Sabrina Lang, 09.06.2021 08:54

PEUERBACH. „Der Junge isst zu viel Süßes“ - das war vor 24 Jahren die gängige Diagnose auf die Beschwerden von Klemens Mühlböck. Als der heute 39-Jährige 15 Jahre alt war, änderte sich sein Leben schlagartig. Die chronische Darmerkrankung Morbus Crohn beherrscht seit dem seinen Alltag. Mit ihr folgte ein jahrelanger Krankenhaus- und Ärztemarathon. Heute kann der Peuerbacher nach einer unglaublichen Krankheitsgeschichte wieder neuen Lebensmut fassen.

Klemens Mühlböck kann heute, 24 Jahre nach seiner Erkrankung mit Morbus Crohn, wieder neuen Lebensmut fassen. (Foto: privat)

Es waren dann doch nicht die ein, zwei Schokostückchen zu viel, die der damals 15-jährige Klemens Mühlböck aß, sondern die chronische Darmerkrankung Morbus Crohn, mit der sich sein Leben verändern sollte. Zwei Jahre dauerte es bis zur endgültigen Diagnose, der zahlreiche Darmspiegelungen vorausgingen.

Erste Darm-OP mit 18

Mitten in der Lehrzeit zum Zimmerer, damals 18, lag Mühlböck das erste Mal unterm Messer. Ihm wurde das entzündete Stück großzügig entfernt. Danach hat er die Ernährung komplett umgestellt und konnte positive Erfolge mit Nahrungsergänzungsmitteln erzielen. 2003 folgte der nächste Schock: In diesem Jahr war der Peuerbacher drei Monate durchgehend im Krankenhaus. Es wurden Abszesse entfernt, eine Lungen-OP stand an, im Herz hatten sich Wassereinlagerungen gebildet und er bekam einen Seitenausgang.

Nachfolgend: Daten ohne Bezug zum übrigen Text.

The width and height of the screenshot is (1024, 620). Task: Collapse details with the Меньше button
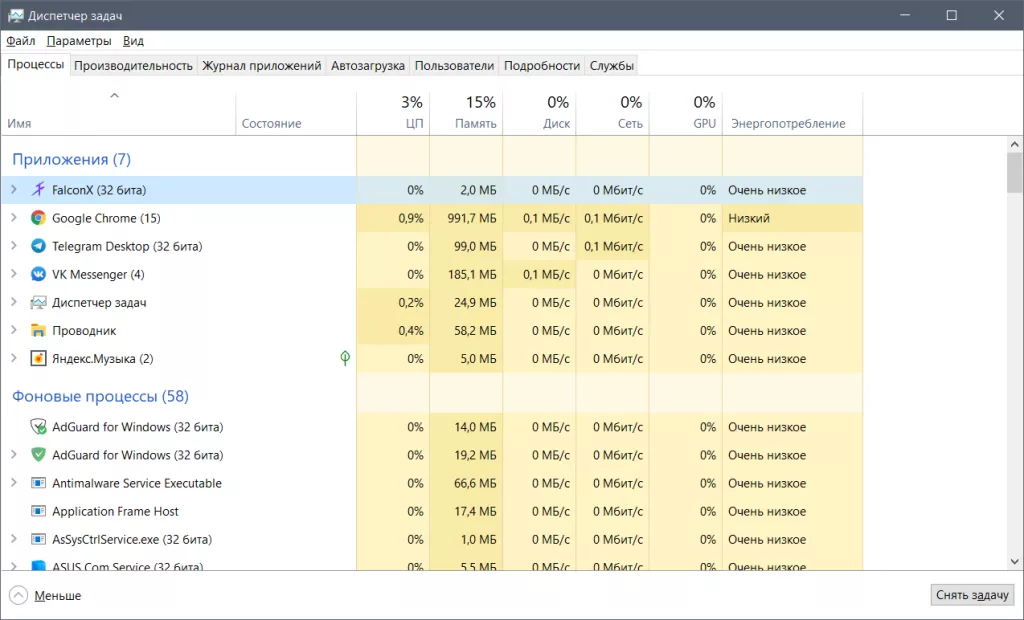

Zu allem Überfluss hatte sich eine Fistel im Darm gebildet, das sind Gänge vom Darm zu anderen Organen. Diese riss auf und füllte seine rechte, untere Körperhälfte mit Darminhalten. Der Hüftknochen von Mühlböck wurde angegriffen und er landete erneut im Krankenhaus, um im Alter von 22 Jahren eine neue Hüfte eingesetzt zu bekommen. Dann ging es für ihn einige Jahre bergauf. Mit seiner Freundin unternahm er einige Motorrad-Touren, die Arbeit nahm er wieder auf - es war ein „fast“ normales Leben für Mühlböck und das war auch sein Zugpferd für neuen Mut und neue Lebensfreude.

Neuer Berufsweg

Seinen erlernten Beruf als Zimmerer konnte er nicht mehr ausüben. Mit einer Umschulung zum Bautechnischen Zeichner fasst er auch in der Arbeitswelt wieder Fuß. Dann machte der Darm wieder Probleme. Es gab drei Engstellen, die operativ aufgedehnt wurden. 2017 entschloss sich der Peuerbacher erneut zu einer OP. Diese ging in die Hose. „Ich hatte Wundheilungsstörungen, konnte nicht mehr schlafen, hatte ständig Durchfall, denn mein Verdauungssystem funktionierte nicht mehr“, erzählt der 39-Jährige. Und wieder ging es für ihn ins Krankenhaus. „Ich bin um eine chirurgische Sanierung nicht herumgekommen“, erzählt Mühlböck. „Das war eine schwierige Phase für mich“. Durch die ständigen Operationen und Entfernungen beim Darm hatten sich bereits Ecken gebildet. „Naja und ein Gartenschlauch funktioniert natürlich auch nicht, wenn er abgeknickt ist“, meint der Peuerbacher.

So brüchig wie Pergament

Immer wieder wurden ihm Stücke des chronisch entzündeten Darms entfernt. 2018 folgte dann die letzte Operation. Drei Wochen verbrachte der 39-Jährige wieder im Krankenhaus. Seine Darmschleimhaut war mittlerweile so brüchig wie Pergament Papier. Zu guter Letzt nistete sich noch ein Keim in seiner Wunde ein und ließ die OP-Narbe wieder aufgehen. „Dann habe ich gesagt: Operiert wird nicht mehr“. Wenn er Essen zu sich nahm, war sein erster Weg zur Toilette. Heute lebt der Peuerbacher mit 1,20 Meter Dünndarm und 30 Zentimeter Dickdarm. Normal wären sechs Meter Dünndarm und zirka ein Meter Dickdarm.

Glaube und Hoffnung

Und es geht auch wieder bergauf. Seine nicht enden wollende Krankheitsgeschichte schlug sich unweigerlich auf seine Psyche, doch ans Aufgeben dachte Mühlböck nie. „Ich habe den Glauben und die Hoffnung auf ein normales Leben nie aufgegeben. Aber man muss auch an sich selber arbeiten, nicht nur medizinisch, sondern auch psychisch. Ich hatte trotzdem immer wieder Phasen, wo ich Einbrüche hatte, wo der Hebel ins Negative kippt. Das geht ganz schnell“. Heute fährt der 39-Jährige wieder Motorrad, geht Bergsteigen und genießt sein Leben.

Vereinsarbeit

Zusammen mit anderen Menschen mit besonderen Krankheitsgeschichten engagiert sich Mühlböck in einem Verein. Seine und die Geschichten anderer Erkrankter können unter www.chronisch.at nachgesehen werden.